Cotton Is King
ERICA DUNBAR
One of the things happening throughout the early part of the 19th century, was the tremendous growth of cotton production. How that completely transformed the lives of enslaved people. How it moved men and women further south to grow what was basically white gold across the Southern landscape. NARRATOR The fear of being sold to the Deep South was real and ever present for enslaved people in Maryland, like Minty and everyone she knew.
KATE LARSON
Slave sales were constant; every week they were going on. (somber music) Slave traders from the Deep South would roam the Eastern Shore of Maryland, for instance, and purchase enslaved people and take them to the Deep South. And enslaved people in Maryland knew that, that was a death sentence. The average lifespan for an enslaved person who was purchased in the Chesapeake and brought to Mississippi or Louisiana was about seven years. (eerie music)
MIA BAY
Buying slaves was something that people participated in very enthusiastically. Slave auctions were kind of a social occasion in which a lot of people would come around, sort of look and see what was there. Buying a slave was something that many whites saw as sort of a realizations of all their hopes about sort of future wealth because they thought slaves were an investment.

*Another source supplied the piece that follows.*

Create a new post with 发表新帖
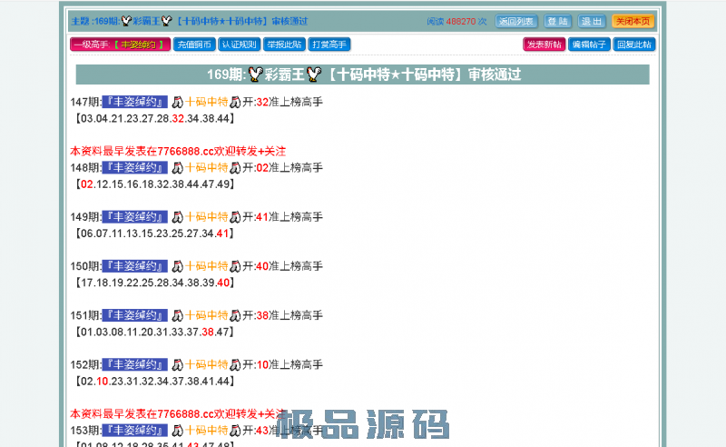This screenshot has width=726, height=447. pyautogui.click(x=544, y=45)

NARRATOR By 1860, the assessed value of enslaved people was more than three billion dollars, more than all industry in the North combined. Prices for enslaved people varied by sex, size, age, and health. Women aged 16 to 24 often commanded the highest prices at markets throughout the South, because their bodies had the potential to create more wealth for their owners.
DALE GREEN
Typically, the slave market was situated within the environment of the court house, the green, the public lawn where the enslaved are bought, sold, and traded.
KRISTEN ORTELL
The reality and the brutality of slavery was front and center. You know, a woman who's hysterical and crying because she's about to be sold away from her children, that's out in the open air for anyone to see. (eerie music) NARRATOR Minty witnessed the horror firsthand. She watched, helplessly, as her older sisters Linah and Soph were dragged away in chains, screaming, their children ripped from their arms. It was a memory that would haunt her for the rest of her life.